TASK DESCRIPTION
Find the line with "Task: Click PDF" in the entries below, then reproduce it and every line after it down to and including the line with "1520x784 pixels.", exactly.

- Opening Delimiter -

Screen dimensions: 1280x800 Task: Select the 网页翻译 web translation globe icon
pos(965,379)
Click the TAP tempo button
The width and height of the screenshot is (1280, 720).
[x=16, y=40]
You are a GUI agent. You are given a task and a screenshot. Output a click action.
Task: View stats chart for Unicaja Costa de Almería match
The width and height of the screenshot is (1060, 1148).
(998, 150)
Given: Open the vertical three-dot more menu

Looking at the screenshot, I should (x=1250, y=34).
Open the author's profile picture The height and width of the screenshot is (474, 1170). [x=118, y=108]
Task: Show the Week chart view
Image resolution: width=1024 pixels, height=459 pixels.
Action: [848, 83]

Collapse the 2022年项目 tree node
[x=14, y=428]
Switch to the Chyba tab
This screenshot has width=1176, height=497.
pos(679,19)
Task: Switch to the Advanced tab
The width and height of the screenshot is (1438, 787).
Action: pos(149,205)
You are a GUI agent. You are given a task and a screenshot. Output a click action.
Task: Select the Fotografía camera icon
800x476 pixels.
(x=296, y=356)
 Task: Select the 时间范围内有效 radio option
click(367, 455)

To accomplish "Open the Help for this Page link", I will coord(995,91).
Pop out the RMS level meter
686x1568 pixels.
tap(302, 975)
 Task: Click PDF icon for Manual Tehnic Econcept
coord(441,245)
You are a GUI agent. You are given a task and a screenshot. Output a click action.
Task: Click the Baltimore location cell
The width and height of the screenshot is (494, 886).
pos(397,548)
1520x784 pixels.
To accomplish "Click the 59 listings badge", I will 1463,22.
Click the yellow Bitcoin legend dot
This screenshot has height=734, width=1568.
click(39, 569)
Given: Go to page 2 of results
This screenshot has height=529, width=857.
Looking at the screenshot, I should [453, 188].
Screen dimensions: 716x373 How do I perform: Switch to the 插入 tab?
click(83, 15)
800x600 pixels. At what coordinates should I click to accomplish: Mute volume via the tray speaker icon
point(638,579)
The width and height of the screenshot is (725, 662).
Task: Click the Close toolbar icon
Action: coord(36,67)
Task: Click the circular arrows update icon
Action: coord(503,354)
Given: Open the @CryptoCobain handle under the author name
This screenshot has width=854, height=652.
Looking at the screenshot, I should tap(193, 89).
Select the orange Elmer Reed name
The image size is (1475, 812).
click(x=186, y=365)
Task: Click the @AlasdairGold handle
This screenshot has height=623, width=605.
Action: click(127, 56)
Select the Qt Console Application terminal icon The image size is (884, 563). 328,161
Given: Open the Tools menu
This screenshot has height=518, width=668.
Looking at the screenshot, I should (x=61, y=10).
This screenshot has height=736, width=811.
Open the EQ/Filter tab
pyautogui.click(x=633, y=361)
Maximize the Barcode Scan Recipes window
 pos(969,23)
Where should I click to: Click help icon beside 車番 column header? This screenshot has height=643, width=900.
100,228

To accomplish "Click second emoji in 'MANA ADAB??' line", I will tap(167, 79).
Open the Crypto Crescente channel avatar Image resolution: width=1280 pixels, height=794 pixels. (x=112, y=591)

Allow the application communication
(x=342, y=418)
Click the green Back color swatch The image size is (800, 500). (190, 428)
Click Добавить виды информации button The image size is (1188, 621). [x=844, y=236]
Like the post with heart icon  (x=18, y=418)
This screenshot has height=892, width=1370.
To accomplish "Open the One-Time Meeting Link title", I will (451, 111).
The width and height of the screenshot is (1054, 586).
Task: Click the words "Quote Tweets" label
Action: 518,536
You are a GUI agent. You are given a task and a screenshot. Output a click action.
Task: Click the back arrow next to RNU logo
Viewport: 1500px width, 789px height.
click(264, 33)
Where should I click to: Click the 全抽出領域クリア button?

- Closing Delimiter -

REPLY
 Task: Click PDF icon for Manual Tehnic Econcept
coord(441,245)
You are a GUI agent. You are given a task and a screenshot. Output a click action.
Task: Click the Baltimore location cell
The width and height of the screenshot is (494, 886).
pos(397,548)
1520x784 pixels.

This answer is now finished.